The Hearing Aid Enigma or Truth is Stranger Than Fiction

Sometimes, just sometimes, a tale is uncovered that contains a message for everyone, and I got the feeling that this could be the case when I first heard about what I have called the hearing aid enigma. New technology is frightening to most of us unless we are under ten years of age. That may be because we are wise enough to recognise it as new-fangled, but youngsters are not, and therein lies a tale.

Our subject was a tailor in Leeds, the home of the Rag Trade, as the garment industry is called, in Yorkshire, England. There could be some difficulties in a tailor who was hard of hearing, especially if any of his clients had one of those soft or vague voices, and pour man recognised this and took steps to remedy his deficiency by attending a clinic where the latest in hearing aids was available at a suitably reassuring price that ensured no poor person would ever be able to afford one.

Being a busy man, and enjoying a somewhat increased hearing facility, though by no means what he had been led to expect, he laboured on, adopting a somewhat resigned attitude to the lack of acceptable amplitude, but, being a man of extreme patience and fatalistic in his outlook in no small measure, he complained little, and then only to his equally patient wife, who asked what could be done without expecting to be answered, which she never was.

And so rolled by the years, and the grey hairs – those that remained – outnumbered the brown locks of his youth, and his joints grew less supple, making his cross-legged posture on the large sewing table in his workshop less comfortable than it had been, and more difficult to get out of at the end of his long day’s labour, and he talked to his wife and they knew the time had come for him to lay down his tape measure and his needle.

They were not rich, but a life of hard work combined with his wife’s wonderfully thrift ways had secured them a nest egg that would keep them comfortable during their retirement. They talked about their future, how they would spend it, and where. His wife suggested that he have another hearing aid fitted, but he was reluctant.

What’s the use? I have had this one for twenty-seven years and it has not helped more than a tiny bit, and with all it cost it should have given me back my hearing. 

That was a long time ago, and things are better now with all this science. Give it another try!
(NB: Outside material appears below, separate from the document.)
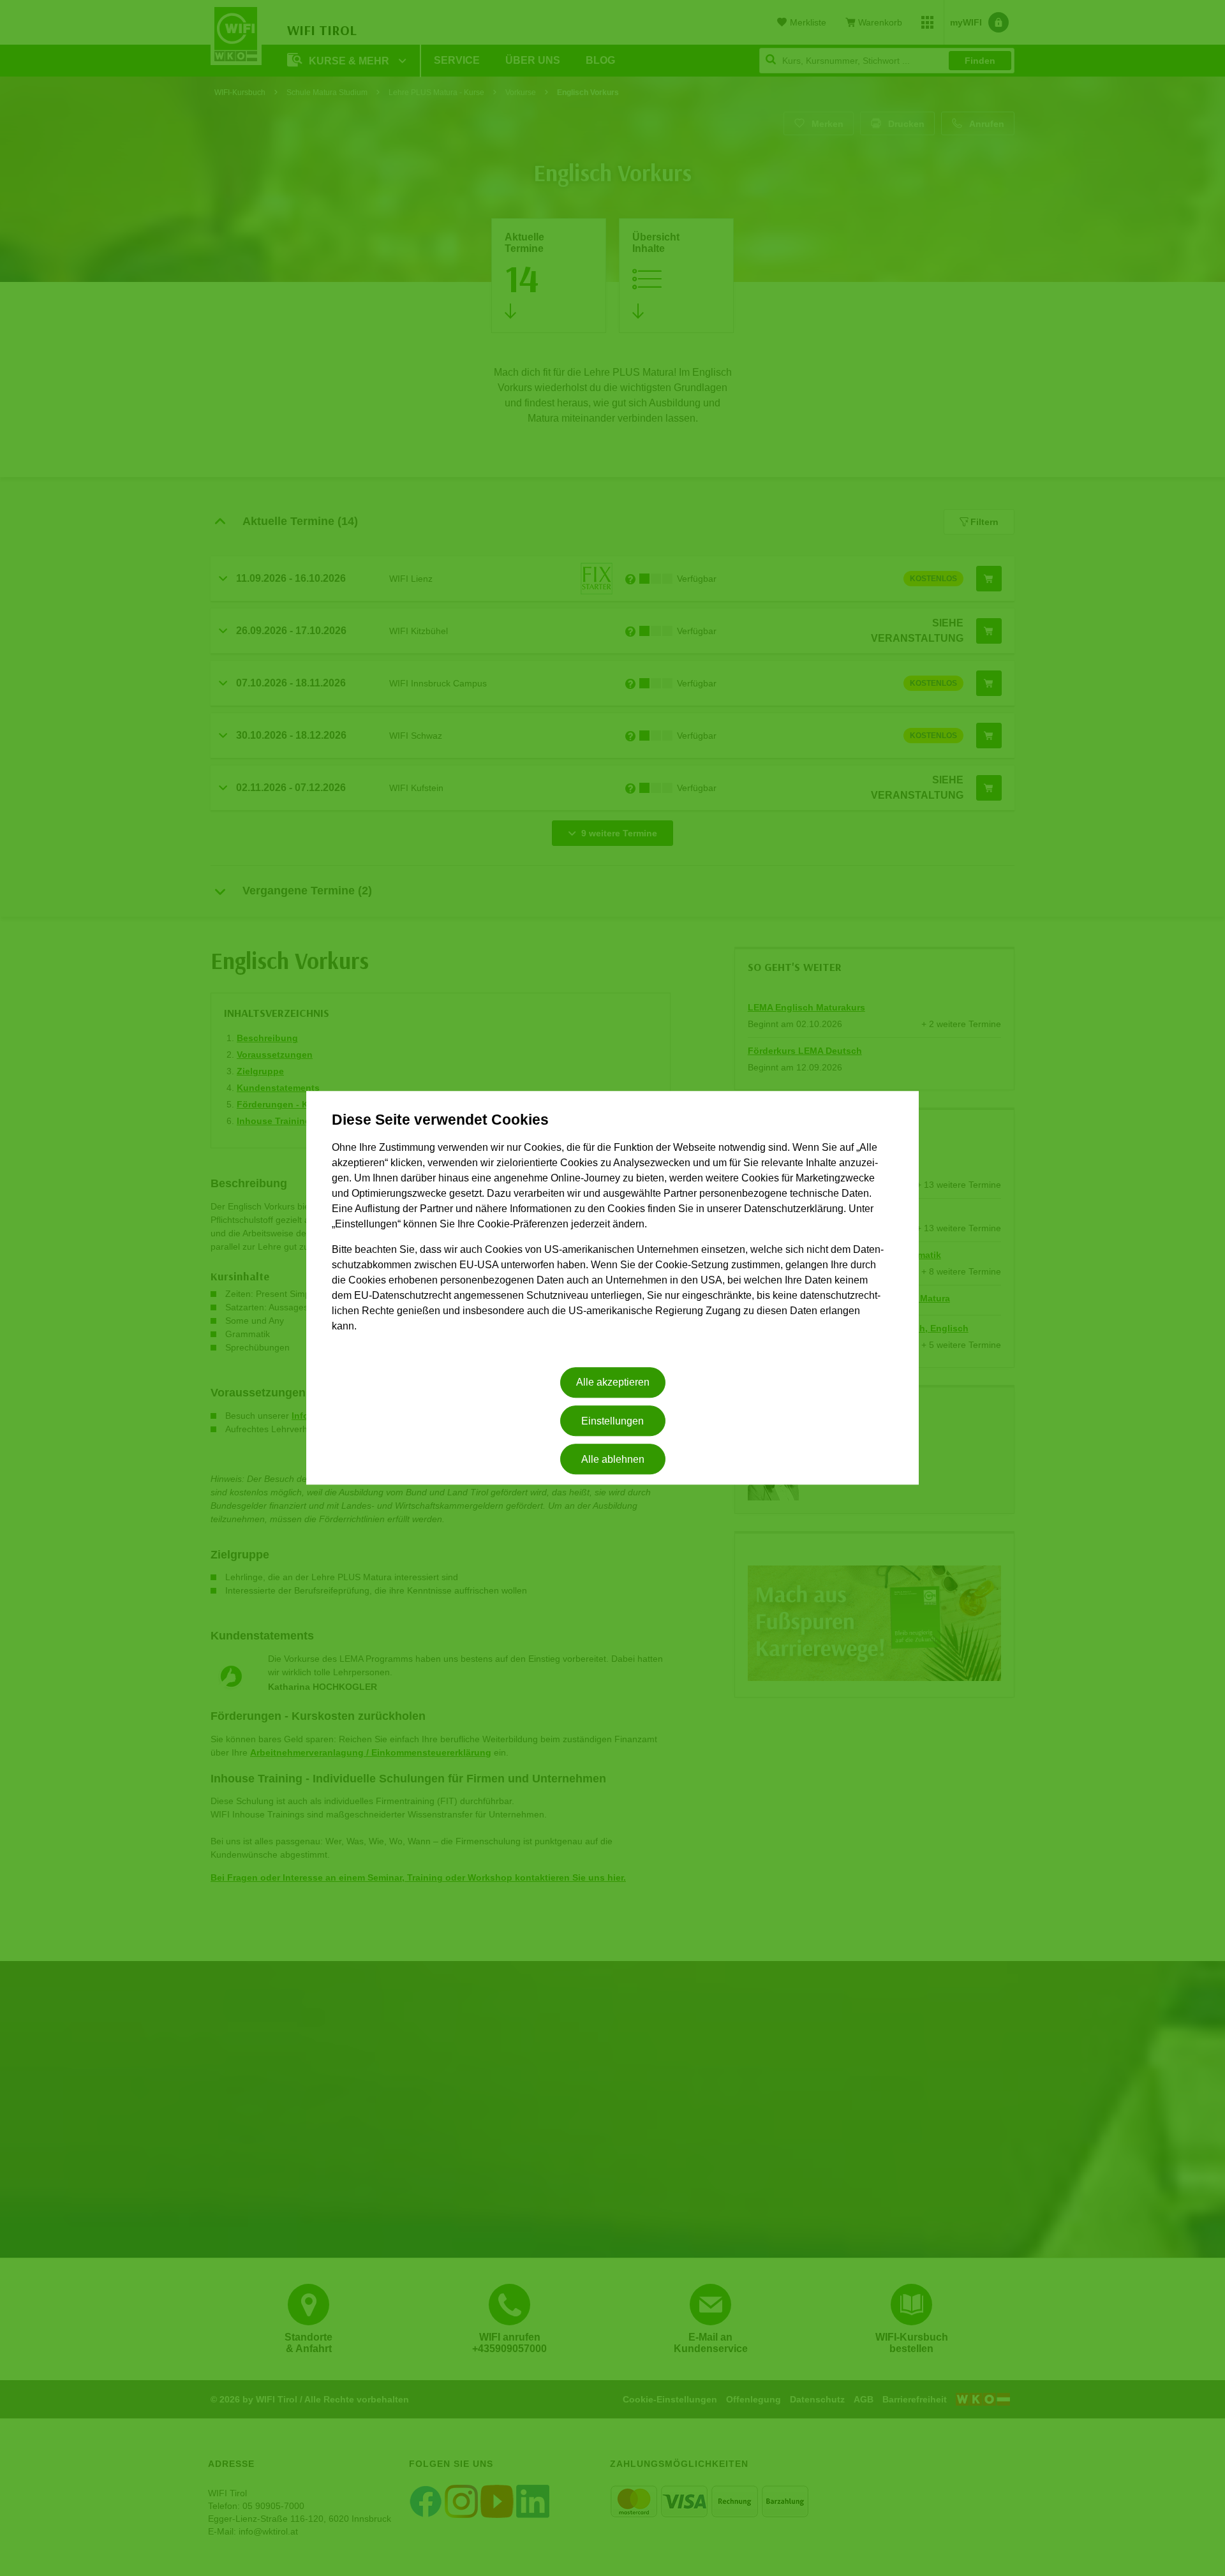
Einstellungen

She insisted.

He did not want to do so, but in the end, she wore him down, so, with a marked degree of mental and physical reluctance, he went to a hearing aid place he read about in an advertisement in the Yorkshire Post, having first made an appointment by telephone.

Sat in the consulting chair, he poured out his list of complaint and disappointment. He told his history to the specialist, explained how he had suddenly lost most of his hearing and how that had caused great difficulties for him in his business, and how much he had paid, how much he expected to be improved, and how greatly he had been disappointed. Can you do anything, or am I wasting my time?
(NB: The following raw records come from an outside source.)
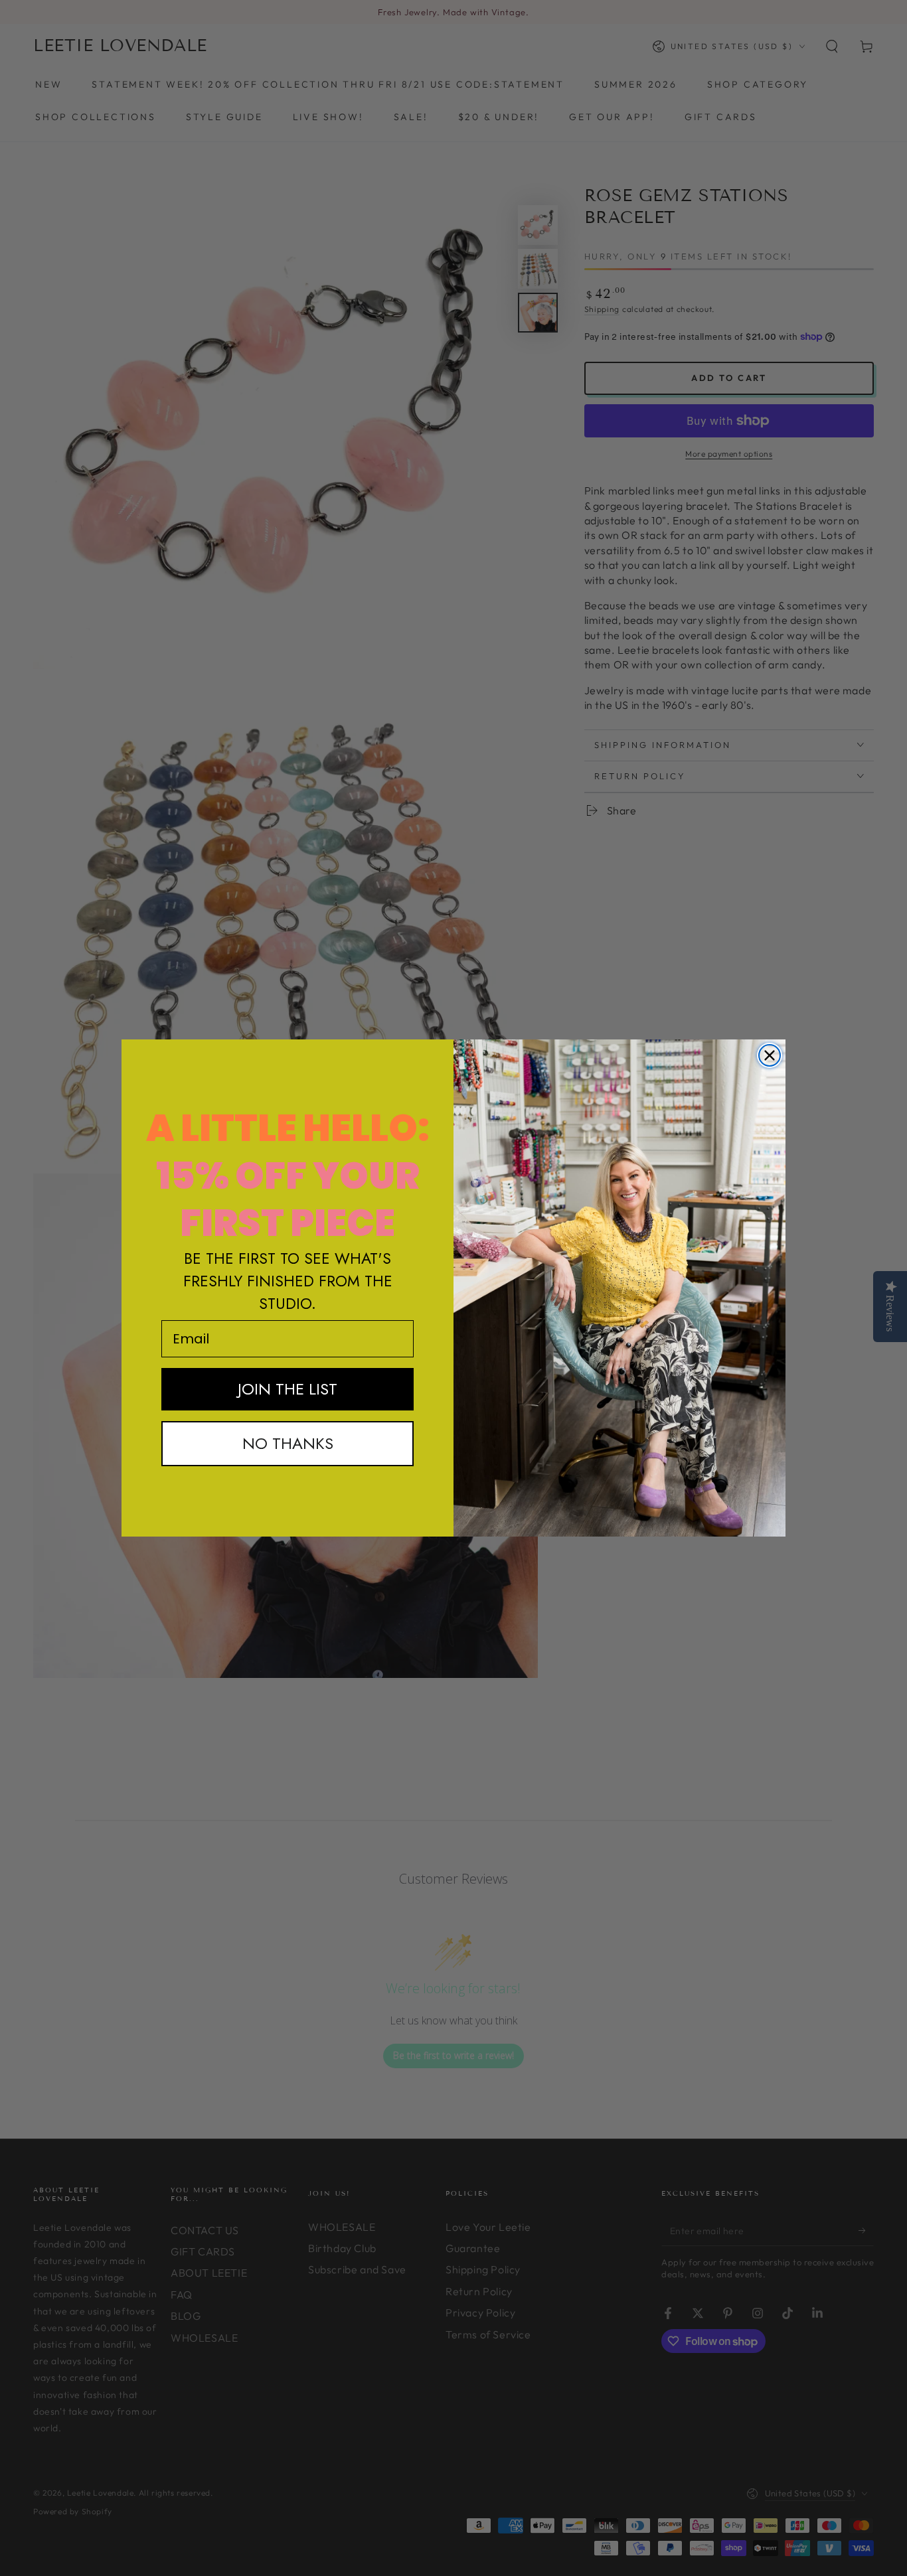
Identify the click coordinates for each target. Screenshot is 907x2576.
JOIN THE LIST (287, 1389)
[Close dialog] (769, 1055)
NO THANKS (287, 1443)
We need to have some tests first, said the specialist. Would you please remove your hearing aid for me?

He reached into his ear and took out the small pink plastic earpiece that was attached by wires to the receiver He handed it to the consultant who took it and examined it. Both his eyebrows shot up as if they were on elastic when he looked at the earpiece. He cleared his throat and the slightest intimation of a smile hit the corners of his mouth.
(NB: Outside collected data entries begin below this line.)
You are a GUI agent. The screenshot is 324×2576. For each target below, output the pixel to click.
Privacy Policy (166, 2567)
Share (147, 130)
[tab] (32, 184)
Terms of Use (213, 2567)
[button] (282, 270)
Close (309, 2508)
“How long did you say you have been wearing this hearing aid?”

“Twenty-seven years and, and a few months.”

“Hmn!” The consultant pursed his lips, “And you have always worn it in your right ear?”

“Yes. Always, even though it was not very comfortable at first, but I got used to it in time.”

The consultant did not speak, but he moved behind the puzzled tailor, and slipped the earpiece into his left ear, then he went back to stand in front of him.

“How’s that?” he asked especially softly

The tailor’s hand shot up to his left ear. “I heard that! I heard it loud and clear!”

“Sir,” said the consultant, “You had it in the wrong ear! It was made for your left ear, not for your right one!”

The distance between a human’s ears is about six inches. The distance between simple facts and our understanding them can be infinite.